De acordo com a actualização do índice, os cidadãos angolanos podem viajar para 49 destinos internacionais sem necessidade de obtenção de visto prévio, colocando Angola entre os países com menor liberdade de circulação global.
O ranking, considerado uma das principais referências mundiais sobre a força dos passaportes, avalia o número de destinos a que os cidadãos de cada país podem aceder sem visto ou através de mecanismos simplificados, como visto à chegada ou autorização electrónica de viagem.
Angola atrás de vários países africanos
No continente africano, Angola permanece atrás de vários países no que diz respeito à mobilidade internacional. A África do Sul lidera entre os países africanos melhor posicionados, ocupando o 49.º lugar, com acesso a 101 destinos.
Seguem-se as Maurícias, com 148 destinos, as Seicheles, com 155 destinos, o Botswana, com 81 destinos, a Namíbia, com 74 destinos, o Marrocos, com 71 destinos, o Gana, com 67 destinos, Cabo Verde, com 64 destinos, Moçambique, com 60 destinos, São Tomé e Príncipe, com 59 destinos, e o Senegal, com 56 destinos.
Angola surge na mesma posição que países como Egipto, Jordânia e Libéria, todos classificados no 86.º lugar, com acesso a 49 destinos.
Singapura lidera ranking mundial
A liderança global pertence a Singapura, cujo passaporte permite entrada em 192 destinos sem visto prévio.
Na segunda posição encontram-se Japão, Coreia do Sul e Emirados Árabes Unidos, com acesso a 188 destinos, enquanto a Suécia ocupa o terceiro lugar, com 187 destinos.
Entre os países europeus, destacam-se vários Estados da União Europeia, incluindo França, Alemanha, Itália, Espanha, Países Baixos, Bélgica, Dinamarca, Finlândia e Irlanda, com acesso a 186 destinos.

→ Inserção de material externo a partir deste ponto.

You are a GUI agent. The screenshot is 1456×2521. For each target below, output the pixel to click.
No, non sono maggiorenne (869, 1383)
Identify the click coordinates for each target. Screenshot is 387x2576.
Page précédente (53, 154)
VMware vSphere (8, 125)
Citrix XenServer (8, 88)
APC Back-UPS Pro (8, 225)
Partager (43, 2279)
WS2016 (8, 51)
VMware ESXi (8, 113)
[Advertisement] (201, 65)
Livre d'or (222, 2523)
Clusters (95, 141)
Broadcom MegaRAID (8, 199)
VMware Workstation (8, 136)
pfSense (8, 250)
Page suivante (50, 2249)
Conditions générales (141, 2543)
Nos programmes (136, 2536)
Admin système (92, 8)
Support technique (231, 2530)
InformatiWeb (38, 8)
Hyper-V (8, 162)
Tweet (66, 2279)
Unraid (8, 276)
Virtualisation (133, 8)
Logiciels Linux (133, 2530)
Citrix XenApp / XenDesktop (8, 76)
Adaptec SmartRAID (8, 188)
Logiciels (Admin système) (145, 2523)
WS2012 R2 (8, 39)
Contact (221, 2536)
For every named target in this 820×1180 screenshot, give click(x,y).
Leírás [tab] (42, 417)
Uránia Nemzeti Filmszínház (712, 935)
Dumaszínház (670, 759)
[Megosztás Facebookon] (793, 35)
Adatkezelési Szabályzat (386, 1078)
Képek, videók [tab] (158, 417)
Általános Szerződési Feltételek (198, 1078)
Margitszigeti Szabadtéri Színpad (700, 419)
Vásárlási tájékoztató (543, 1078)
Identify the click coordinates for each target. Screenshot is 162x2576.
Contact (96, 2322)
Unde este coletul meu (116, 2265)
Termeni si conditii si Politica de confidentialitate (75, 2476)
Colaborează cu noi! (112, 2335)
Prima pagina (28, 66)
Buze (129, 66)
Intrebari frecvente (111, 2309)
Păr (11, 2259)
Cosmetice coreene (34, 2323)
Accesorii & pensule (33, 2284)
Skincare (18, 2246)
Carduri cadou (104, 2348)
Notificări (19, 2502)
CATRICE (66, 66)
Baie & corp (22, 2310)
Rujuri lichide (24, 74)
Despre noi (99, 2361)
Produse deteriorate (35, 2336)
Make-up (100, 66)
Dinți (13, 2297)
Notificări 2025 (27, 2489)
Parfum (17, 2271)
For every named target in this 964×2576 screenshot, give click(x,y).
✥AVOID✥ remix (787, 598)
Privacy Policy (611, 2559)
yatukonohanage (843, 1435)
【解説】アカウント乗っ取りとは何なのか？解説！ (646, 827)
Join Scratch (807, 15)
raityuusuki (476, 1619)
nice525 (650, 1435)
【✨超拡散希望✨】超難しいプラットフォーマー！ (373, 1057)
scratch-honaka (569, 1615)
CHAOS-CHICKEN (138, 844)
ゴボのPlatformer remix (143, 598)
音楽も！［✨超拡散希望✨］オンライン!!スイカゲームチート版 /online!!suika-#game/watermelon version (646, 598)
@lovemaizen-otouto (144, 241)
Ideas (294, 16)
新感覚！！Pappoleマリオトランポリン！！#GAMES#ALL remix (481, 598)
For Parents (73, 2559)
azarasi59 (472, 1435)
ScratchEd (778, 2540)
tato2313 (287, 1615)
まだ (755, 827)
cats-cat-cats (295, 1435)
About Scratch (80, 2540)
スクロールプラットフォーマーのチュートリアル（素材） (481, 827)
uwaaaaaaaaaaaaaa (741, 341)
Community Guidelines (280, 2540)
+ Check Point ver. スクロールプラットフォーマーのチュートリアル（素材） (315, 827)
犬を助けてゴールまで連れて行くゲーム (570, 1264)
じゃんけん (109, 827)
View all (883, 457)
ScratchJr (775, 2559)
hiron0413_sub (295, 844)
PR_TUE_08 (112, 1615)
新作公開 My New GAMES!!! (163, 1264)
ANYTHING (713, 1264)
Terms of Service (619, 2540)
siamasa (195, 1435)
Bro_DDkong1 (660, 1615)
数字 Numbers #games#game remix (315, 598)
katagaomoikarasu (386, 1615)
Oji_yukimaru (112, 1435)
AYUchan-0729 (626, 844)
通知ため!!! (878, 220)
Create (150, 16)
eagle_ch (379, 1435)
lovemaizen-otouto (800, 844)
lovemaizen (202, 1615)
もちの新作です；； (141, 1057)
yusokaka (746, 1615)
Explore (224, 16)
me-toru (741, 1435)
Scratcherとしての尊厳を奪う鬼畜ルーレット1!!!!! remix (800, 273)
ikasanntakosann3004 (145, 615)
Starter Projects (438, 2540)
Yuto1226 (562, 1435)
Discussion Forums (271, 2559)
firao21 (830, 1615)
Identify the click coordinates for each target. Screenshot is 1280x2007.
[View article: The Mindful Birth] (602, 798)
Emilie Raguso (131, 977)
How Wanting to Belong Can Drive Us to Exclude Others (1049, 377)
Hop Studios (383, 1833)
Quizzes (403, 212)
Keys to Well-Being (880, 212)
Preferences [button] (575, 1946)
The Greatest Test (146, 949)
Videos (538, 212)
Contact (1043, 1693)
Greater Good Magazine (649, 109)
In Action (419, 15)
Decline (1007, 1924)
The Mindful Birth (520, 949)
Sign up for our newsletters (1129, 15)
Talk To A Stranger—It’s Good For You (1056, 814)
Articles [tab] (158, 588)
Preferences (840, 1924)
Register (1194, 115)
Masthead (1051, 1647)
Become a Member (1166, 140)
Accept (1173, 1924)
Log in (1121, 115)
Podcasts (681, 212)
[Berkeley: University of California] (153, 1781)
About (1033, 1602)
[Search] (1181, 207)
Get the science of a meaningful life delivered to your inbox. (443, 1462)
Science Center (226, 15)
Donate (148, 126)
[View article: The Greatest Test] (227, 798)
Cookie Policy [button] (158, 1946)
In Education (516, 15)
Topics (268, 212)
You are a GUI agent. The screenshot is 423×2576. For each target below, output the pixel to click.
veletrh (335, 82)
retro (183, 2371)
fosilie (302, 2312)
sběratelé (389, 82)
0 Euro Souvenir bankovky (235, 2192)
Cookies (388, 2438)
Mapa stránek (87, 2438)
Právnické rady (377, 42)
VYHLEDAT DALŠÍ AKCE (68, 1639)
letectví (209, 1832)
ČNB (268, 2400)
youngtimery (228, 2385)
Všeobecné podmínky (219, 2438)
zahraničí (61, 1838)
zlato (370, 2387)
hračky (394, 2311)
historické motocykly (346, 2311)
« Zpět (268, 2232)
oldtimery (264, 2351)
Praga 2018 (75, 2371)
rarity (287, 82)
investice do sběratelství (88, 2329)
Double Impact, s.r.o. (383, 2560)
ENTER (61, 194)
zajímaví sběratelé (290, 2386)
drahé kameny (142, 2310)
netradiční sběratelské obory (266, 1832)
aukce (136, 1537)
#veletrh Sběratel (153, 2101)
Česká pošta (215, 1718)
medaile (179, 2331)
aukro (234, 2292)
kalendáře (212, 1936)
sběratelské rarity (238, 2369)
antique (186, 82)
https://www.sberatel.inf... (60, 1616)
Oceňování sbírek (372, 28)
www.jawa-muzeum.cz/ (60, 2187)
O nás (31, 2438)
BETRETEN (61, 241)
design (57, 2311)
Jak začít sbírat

Portugal entre os cinco melhores do mundo
No espaço lusófono, Portugal mantém uma das posições mais privilegiadas, ocupando o 5.º lugar mundial, com acesso a 185 destinos sem visto prévio.
O Brasil aparece na 16.ª posição, com possibilidade de entrada em 169 destinos, enquanto outros países de língua portuguesa apresentam classificações inferiores, como Timor-Leste (52.º lugar, 93 destinos), Cabo Verde (73.º lugar, 64 destinos) e Moçambique (76.º lugar, 60 destinos).
Mobilidade reflecte relações diplomáticas e confiança internacional
Com cerca de duas décadas de dados históricos, o Henley Passport Index é utilizado por governos, investidores e cidadãos para analisar tendências globais de abertura de fronteiras, acordos diplomáticos e oportunidades de circulação internacional.
A consultora Henley & Partners destaca que a força de um passaporte está directamente relacionada com factores como estabilidade política, relações bilaterais, cooperação internacional e confiança entre Estados.
A classificação surge num contexto global marcado pelo aumento da procura por programas de residência e cidadania por investimento, impulsionados por cidadãos que procuram maior segurança, mobilidade e acesso facilitado a mercados internacionais.